Microsoft Fabric is an end-to-end Data and Analytics software-as-a-service cloud offering by Microsoft. One of the important objects of Microsoft Fabric is Lakehouse. In this article and video, you will learn what Microsoft Fabric Lakehouse is and how to create it, load data into it, and read data from it.
What is Microsoft Fabric?
Microsoft Fabric is an end-to-end data and analytics Saas cloud suite announced recently by Microsoft. To learn more about it, read my article below;
When we talk about data, there should be a structure to store the data. Lakehouse is one of the objects in which you can store data (logically). Let’s understand more about it in this article.
What is a Lakehouse?
The term Lakehouse is derived from two other words; Data Lake and Data Warehouse. A Lakehouse is a place to store structured data (such as Data Warehouse) and unstructured data (such as a Data lake) in a single location. Lakehouse is capable of scaling up to handle large amounts of data. Other tools and services can be used to interact with the lakehouse, for example, to load or read data into it.
In simple words, consider a Lakehouse like a database that not only you can store tables in it but also you can store files in it.
Creating a sample Lakehouse
A Lakehouse is an item in the Data Engineering workload of Microsoft Fabric. To create it, you can go to the Microsoft Fabric portal and then navigate to the Data Engineering home page.
If you don’t have Microsoft Fabric enabled in your organization, my article here would help you to enable it.
On the Data Engineering home page, you can create a Lakehouse. Note that to work with these objects, you have to be in a workspace with a Microsoft Fabric license assigned to it.
Assign a name to the Lakehouse and then create.
The creation of the Lakehouse is done!
The Lakehouse is now created. It doesn’t have any tables or data in it.
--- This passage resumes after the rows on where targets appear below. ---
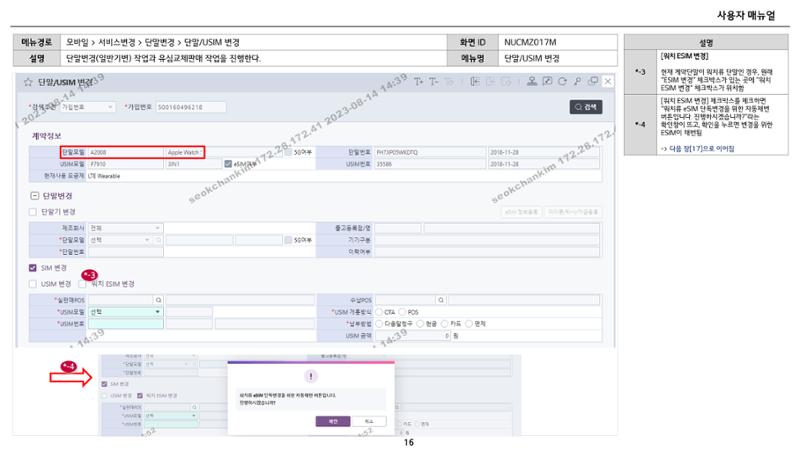
Task: Click the dark 검색 search button
Action: pos(586,107)
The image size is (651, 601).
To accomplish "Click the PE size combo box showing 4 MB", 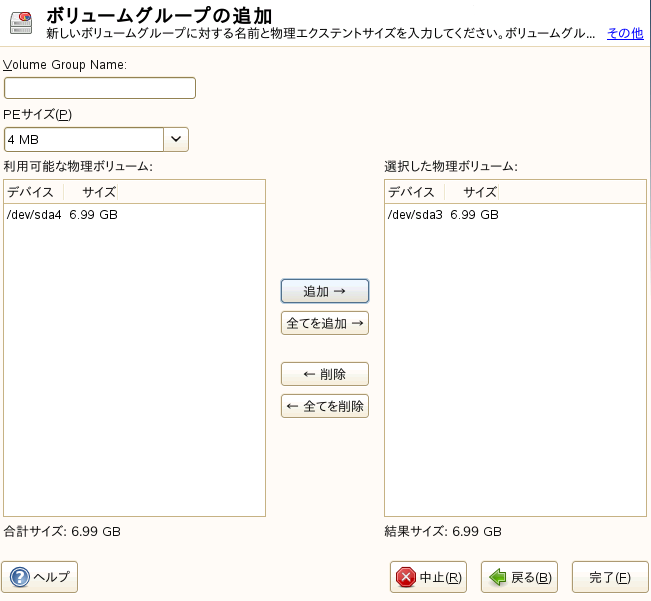I will click(83, 139).
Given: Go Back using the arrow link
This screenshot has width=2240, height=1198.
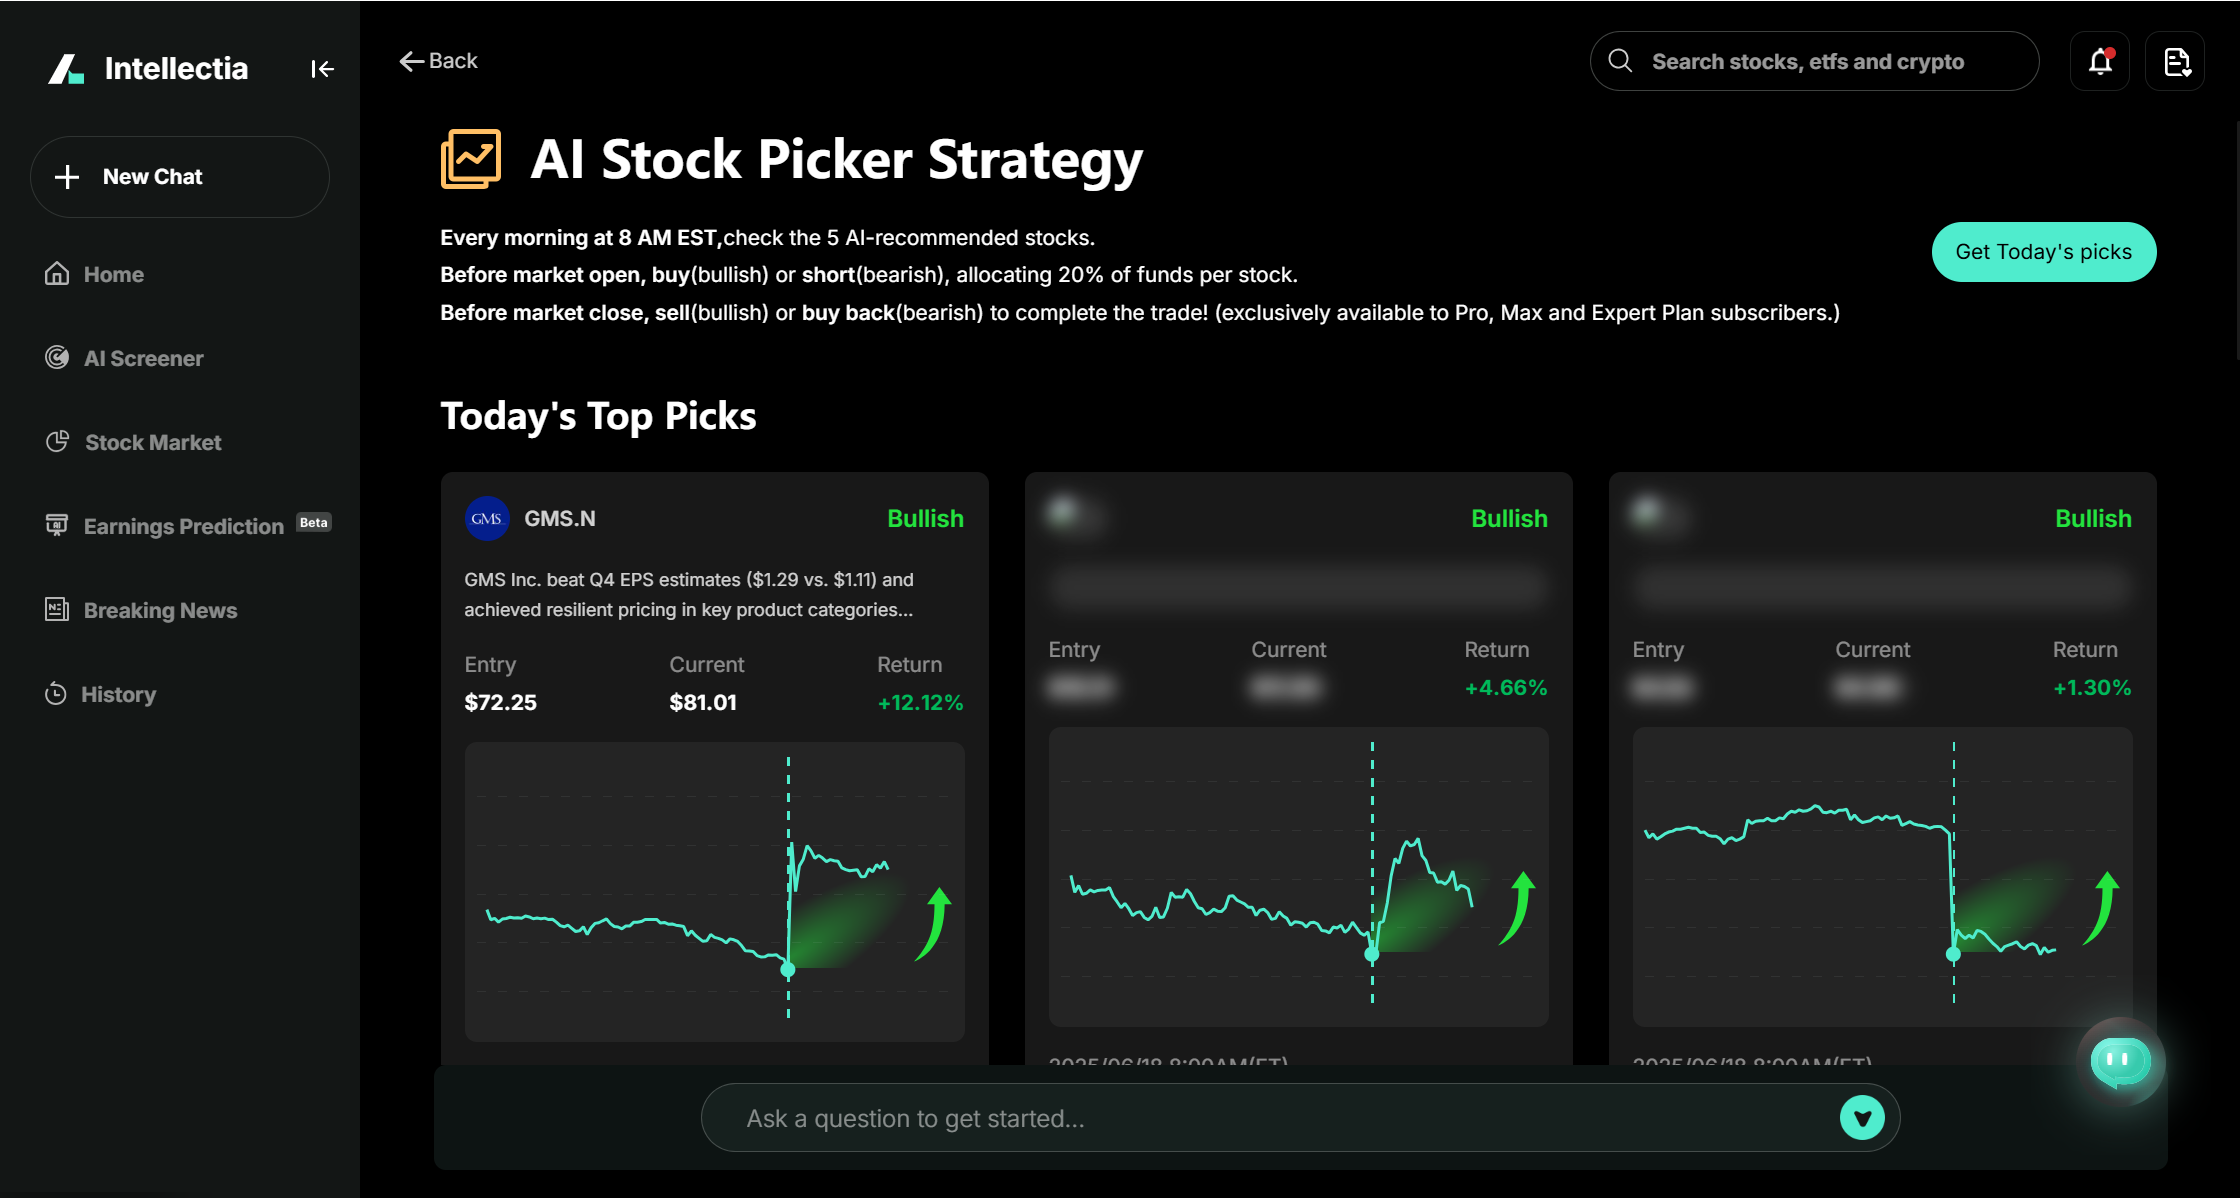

So we are going to add that to it shortly.
Load data into Lakehouse
You can load data into the Lakehouse in a few ways. Any of the methods below can be used to load data into the Lakehouse;
- Dataflows Gen2
- Data pipelines
- Apache Spark job definitions
- the Lakehouse explorer
The Lakehouse Explorer is what you see when you create the Lakehouse. In this same environment, you can upload a file into the Lakehouse. Or you can use any other methods mentioned above to load files or data into the Lakehouse.
Sample Data Load using Dataflow Gen2
Dataflow Gen2 itself requires other articles and videos to explore. However, this short example shows you how to create a simple Dataflow Gen2 to load data into our sample Lakehouse.
Start by creating a new Dataflow Gen2. This can be created from the Lakehouse Explorer itself, or it can be done from the Data Factory home page in the Microsoft Fabric portal.
In the Dataflow editor, start by getting data from a source. I use an Excel file in my OneDrive for Business as a source.
I use the AdventureWorksDW Excel file and select a few tables from there,
In the Dataflow editor, you can apply transformations before loading the data into the Lakehouse. However, For simplicity, I want to load it as is. For this, you can set up a data destination: Lakehouse.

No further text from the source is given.